**PASSAGE GIVEN:**
------------------------------------------------------------

The court finds that the defense's motion is not procedurally barred. The parties' papers clearly articulate disagreement on the discoverability of certain items — something that could not be resolved without court intervention. The defense's motion is also accompanied by an affirmation that they timely made good faith efforts to confer about the missing items at issue, and that these efforts were unsuccessful, as required by CPL § 245.50(4)(c). Given the circumstances, this court finds that the defense did confer with the People in good faith to resolve the discovery issues and will not deny the instant motion on that basis.
B. The People Met Their Burden to Establish That They Exercised Due Diligence.
The defense moves to invalidate the People's COC because some items were either belatedly disclosed or not disclosed at all prior to the People's COC. Specifically, the defense argues that the People belatedly disclosed or failed to disclose the following items: High Tech Analysis Unit (HTAU) Summary of Analysis and Notes concerning the execution of a search of the defendant's phone; DAS Entity Report for the complaining witness; and IAB material for Officer Mondol, Detective Ramos, Detective Lamotta and Detective Salem. The People argue that any belated disclosures did not invalidate their initial COC, and that the outstanding items referenced by the defense either do not exist or are not automatically discoverable.

------------------------------------------------------------

**SUPPLIED MATERIAL:**
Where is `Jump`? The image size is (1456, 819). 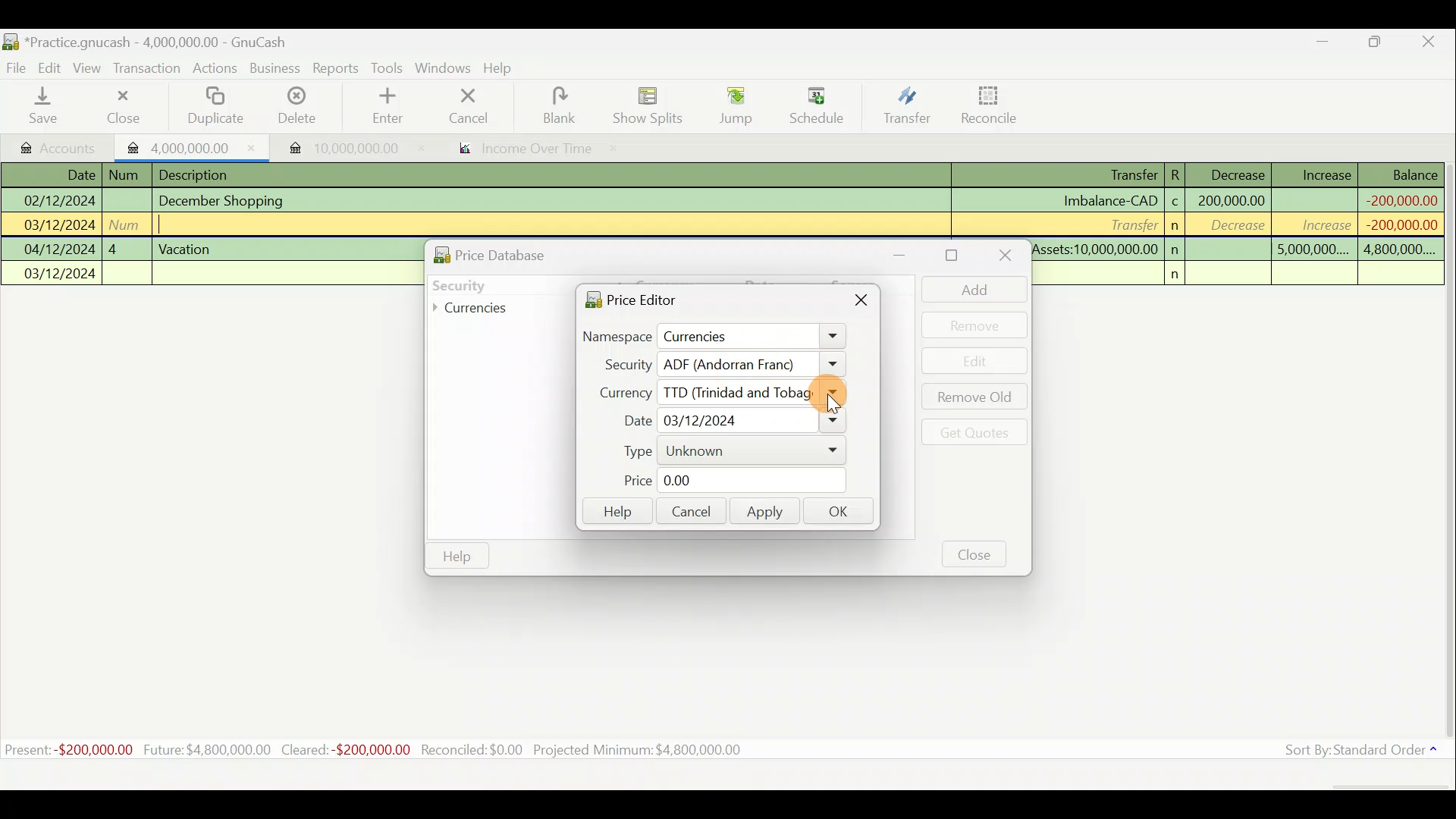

------------------------------------------------------------

**BRIEF:** In the passage on the discovery motion, restate the part that opens with the words "The defense moves" and closes with "not automatically discoverable.", and swap "complaining witness" for "complainant".

**THE RESPONSE:**
The defense moves to invalidate the People's COC because some items were either belatedly disclosed or not disclosed at all prior to the People's COC. Specifically, the defense argues that the People belatedly disclosed or failed to disclose the following items: High Tech Analysis Unit (HTAU) Summary of Analysis and Notes concerning the execution of a search of the defendant's phone; DAS Entity Report for the complainant; and IAB material for Officer Mondol, Detective Ramos, Detective Lamotta and Detective Salem. The People argue that any belated disclosures did not invalidate their initial COC, and that the outstanding items referenced by the defense either do not exist or are not automatically discoverable.